Icon Asynchronous Calls

Elevate Web Builder supports asynchronous procedure/function calls using the special async keyword. Asynchronous calls allow the developer to queue a procedure/function call in the browser so that it is run as part of the message queue processing for the main UI thread in the browser. Asynchronous calls are available only at runtime, and will cause a component library compilation error if used in any design-time code.

How Asynchronous Calls Are Executed
Because asynchronous calls are added to the message queue for the main UI thread in the browser, they are executed in a first-in, first-out (FIFO) manner. This means that there may be a delay between when the asynchronous call is made and when the call is actually executed. Also, asynchronous calls are emitted by the compiler as Javascript closures. Closures are functions that are dynamically created and capture the entire run-time scope of their parent execution context. Whenever a closure is actually executed, it will do so using the same scope that was present when the closure was created. Closures are ideal for asynchronous calls, because they need to capture the state of all variables and parameters so that they are available when the call is actually executed.

Executing an Asynchronous Call
To make an asynchronous procedure/function call, simply preface the call with the async keyword. For example,

procedure TForm1.Button1Click(Sender: TObject);
begin
   async CreatePanel(0);
end;

will queue up a call to the CreatePanel procedure so that it will run in the next round of message processing in the browser. Because the compiler will emit a closure for this call, the value of any local variables or parameters will be properly captured, even if the parent method that is calling the function/procedure has finished executing.

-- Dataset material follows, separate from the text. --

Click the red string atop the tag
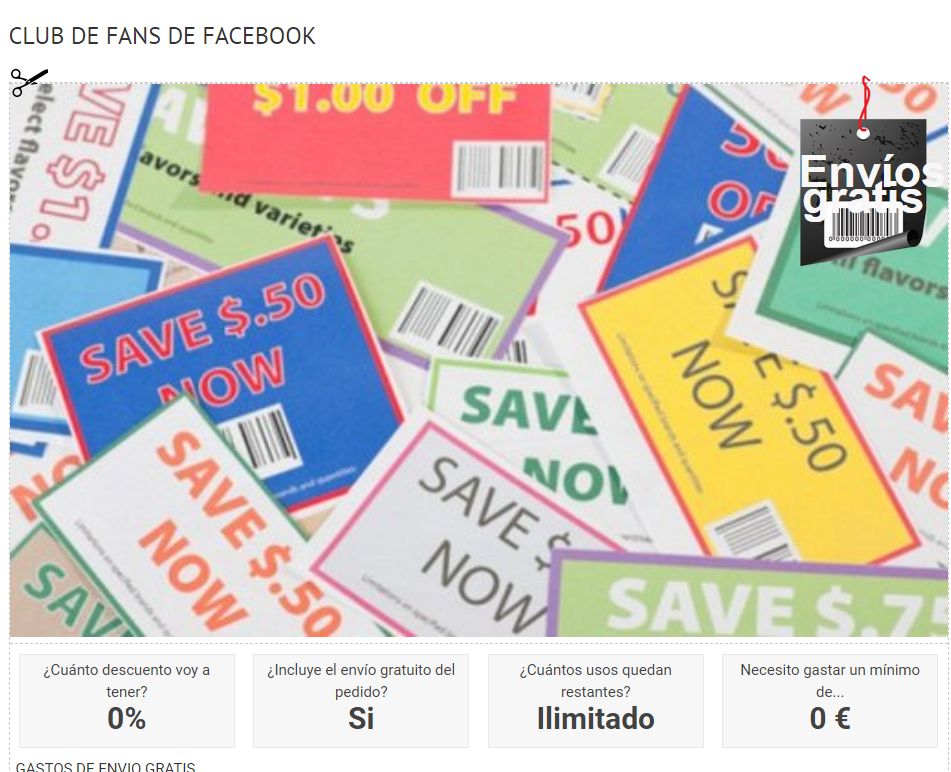The height and width of the screenshot is (772, 951). click(864, 103)
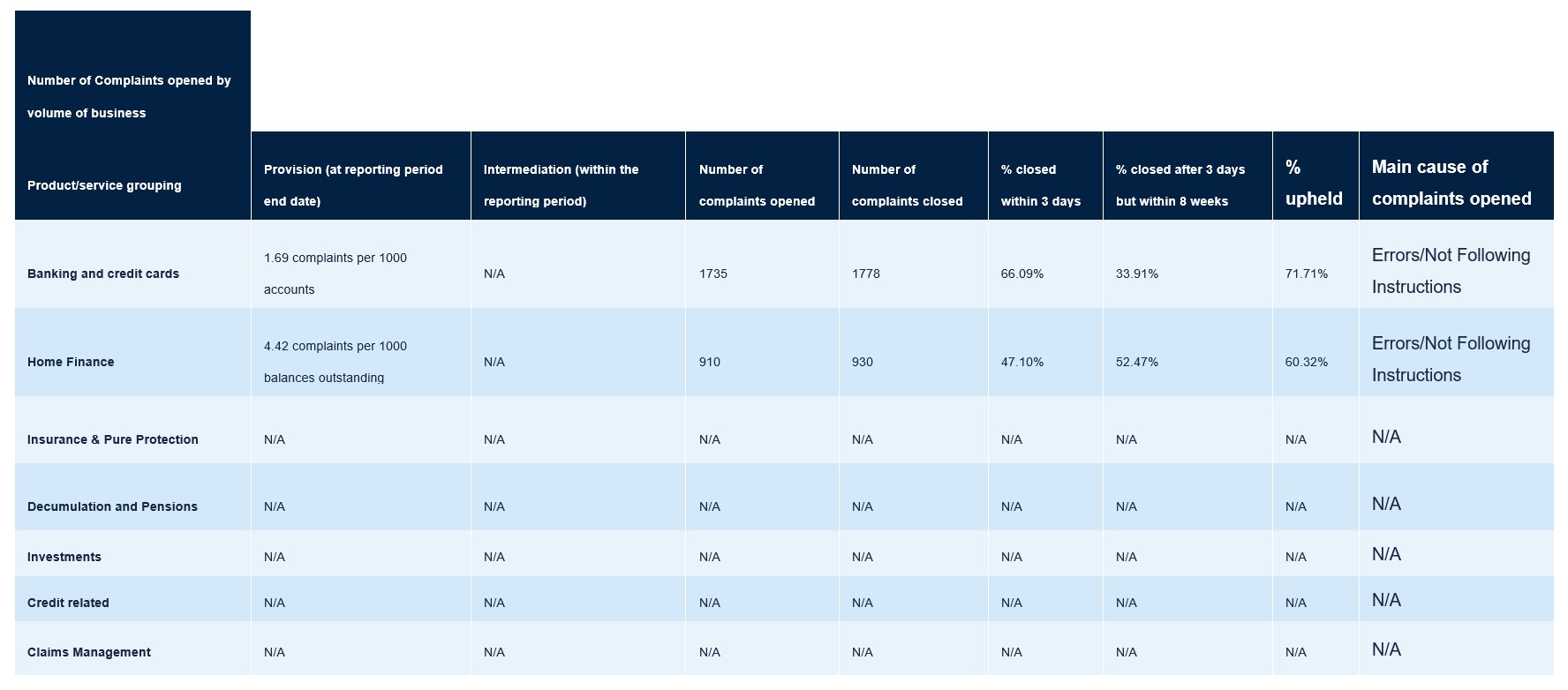Click the 'Provision (at reporting period end date)' header
1568x690 pixels.
(x=353, y=185)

Mixing Synchronous/Asynchronous Calls
Because the main UI thread in the browser is used for executing all code, any synchronous code will execute before any asynchronous calls that are queued in the message queue. This is important to understand because it determines how you should combine synchronous and asynchronous calls to achieve the desired outcome.

For example, suppose that you want to create a large number of panels in a container, and want to show a progress dialog while the panels are created. To do this, you would normally do something like this:

procedure TForm1.CreatePanels;
var
   I: Integer;
begin
   for I:=1 to 100 do
      TPanel.Create(Self);
end;

procedure TForm1.Button1Click(Sender: TObject);
begin
   ShowProgress('Creating panels...');
   CreatePanels;
   HideProgress;
end;

However, if you were to execute the above code in the browser, you will see that the panels are created, but the progress dialog will never show. This is because the UI updates for the ShowProgress call will not be executed until any other currently-executing code has completed. In this case, this is the CreatePanels and HideProgress calls, so the ShowProgress UI updates will get merged with the HideProgress UI updates, and the progress dialog will never get shown (or will be shown/hidden so fast that you won't see it).

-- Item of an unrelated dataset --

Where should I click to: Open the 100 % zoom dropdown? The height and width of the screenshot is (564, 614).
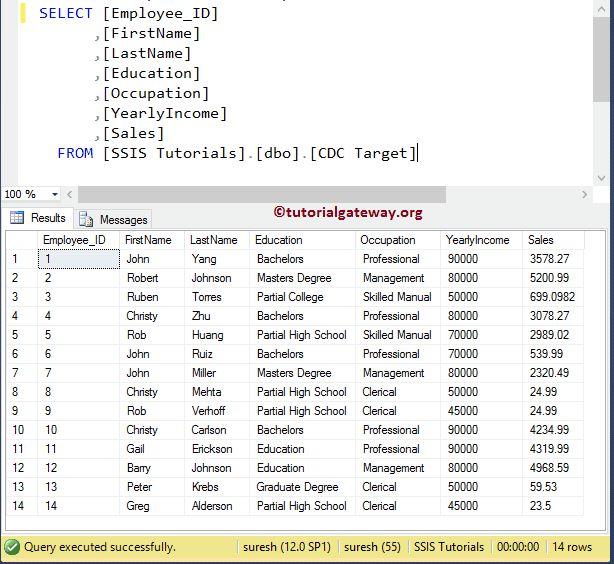click(x=54, y=194)
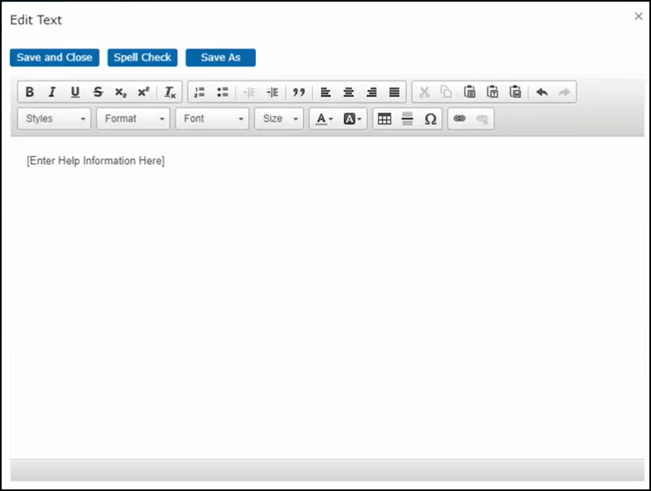Screen dimensions: 651x491
Task: Toggle Underline formatting
Action: click(75, 92)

The key to fixing this problem is to allow the UI to update incrementally while we create the panels, and we'll use asynchronous calls to do so:

procedure TForm1.CreatePanel(I: Integer);
begin
   TPanel.Create(Self);
   Inc(I);
   if (I < 100) then
      async CreatePanel(I)
   else
      async HideProgress;
end;

procedure TForm1.Button1Click(Sender: TObject);
begin
   ShowProgress('Creating panels...');
   async CreatePanel(0);
end;

We don't want to use an asynchronous call to ShowProgress because we want it to be executed immediately so that it is the first UI update to occur. However, we do want to queue each CreatePanel call and the HideProgress call because doing so will force them to execute in-order after any UI updates from the ShowProgress call, as well as allow the UI to update during each panel creation.